The ‘spaghetti’ model that resulted from applying an imperative process mining technique to the data (Fig. 13) further strengthens the claim that imperative process modeling is not suitable for this type of processes. The understandability advantages (for human users) of imperative over declarative languages is completely negated by the high flexibility needs of the process and the resulting enumeration of all possible paths. Declarative languages are better suited due to their implicit incorporation of process variations. The combination of this declarative viewpoint and an extensive data perspective enables DeciClare models to capture both the loosely framed and the knowledge-intensive characteristics of the targeted processes. As a result, the discovered DeciClare model of the emergency care process offers a glimpse into the previously tacit knowledge about how patients are diagnosed and treated at the emergency medicine department of the hospital. Transforming this tacit knowledge to explicit knowledge can have many benefits to the department, the hospital and possibly even to the medical field in general (e.g., transparency, analysis, comparison, optimization, education…). The evaluation demonstrates that realistic functional, control-flow and decision logic can be identified with the developed method.

This research contributes to the information systems community by bringing together the state-of-the-art from different fields like computer science, business process management, conceptual modeling, process mining, decision management and knowledge representation to make advancements in the field of medical informatics. Although many advancements have recently been made in process mining research, most of the proposed techniques and methods are either geared towards tightly framed processes or lack support for the knowledge governing the path decisions. We have addressed this research gap for the discovery of loosely framed knowledge-intensive healthcare processes. The proposed method is not merely a theoretical contribution, it is a practical contribution. This was demonstrated by the application of the method to a real-life example process, which both shows it feasibility and its potential. Data scientists can use this as a template to create similar models in other healthcare organizations. We envision the method and corresponding tools to be integrated into the hospital information systems of the future to allow for the automatic discovery of such models directly. This could become part of the review process that many healthcare organizations already undergo periodically to verify that clinical guidelines and hospital policies are being applied correctly. On the other hand, the model itself enables the use of process engines like DeciClareEngine that offer automatic interpretation of the model and support users while executing the process by providing them with the right pieces of knowledge at the right time. This is a necessary step towards offering real-time process and decision support covering the complete process, as opposed to current generation of clinical decision support systems that only offer support at some very specific decision point(s) (e.g., for the prevention venous thromboembolism (Durieux et al. 2000)).

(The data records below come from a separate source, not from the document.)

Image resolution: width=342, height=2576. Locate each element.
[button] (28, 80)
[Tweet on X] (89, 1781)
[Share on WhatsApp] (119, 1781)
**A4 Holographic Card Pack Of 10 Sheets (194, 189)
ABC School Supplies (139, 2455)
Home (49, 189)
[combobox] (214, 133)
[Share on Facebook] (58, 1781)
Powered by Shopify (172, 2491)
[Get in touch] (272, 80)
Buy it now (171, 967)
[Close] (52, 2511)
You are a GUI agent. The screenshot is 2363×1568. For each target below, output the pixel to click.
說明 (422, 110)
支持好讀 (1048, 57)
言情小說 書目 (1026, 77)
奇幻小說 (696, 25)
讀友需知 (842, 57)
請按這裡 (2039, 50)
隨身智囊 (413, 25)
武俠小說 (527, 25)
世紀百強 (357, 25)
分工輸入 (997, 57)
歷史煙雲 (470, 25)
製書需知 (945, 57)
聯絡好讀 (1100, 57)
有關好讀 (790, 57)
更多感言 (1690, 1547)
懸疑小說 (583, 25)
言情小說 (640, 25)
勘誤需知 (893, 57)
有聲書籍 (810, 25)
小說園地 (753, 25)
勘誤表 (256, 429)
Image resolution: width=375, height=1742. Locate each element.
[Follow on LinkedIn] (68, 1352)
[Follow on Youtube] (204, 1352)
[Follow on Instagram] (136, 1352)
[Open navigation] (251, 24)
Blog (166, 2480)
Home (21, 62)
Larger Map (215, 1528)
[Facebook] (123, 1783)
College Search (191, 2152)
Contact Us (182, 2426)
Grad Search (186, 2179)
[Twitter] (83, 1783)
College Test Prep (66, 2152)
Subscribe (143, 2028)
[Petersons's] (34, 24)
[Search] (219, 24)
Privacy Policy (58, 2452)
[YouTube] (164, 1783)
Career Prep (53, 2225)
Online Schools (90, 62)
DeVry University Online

As future research, we need to make a distinction between the developed method and the practical case through which the method was developed. In the context of the method, we will further refine it by applying it to other healthcare process, while following the recommendations of Martin et al. (Martin et al. 2020). We will also verify its general applicability to other loosely framed knowledge-intensive processes by applying it to datasets from other domains. From the perspective of the practical case, a project like this does not really have a definite ending. It will need to be repeated continuously as initiatives to improve the data quality start to bear fruit. The quality of the discovered process and decision model will improve with more and better data, which in turn externalizes more and more real-life medical knowledge. Additionally, we are investigating how the process and decision model can be used to help users during the execution of the process. The process engine used in the evaluation of the discovered model is a first step in this direction, yet the development of a true context- and process-aware information system is still ongoing.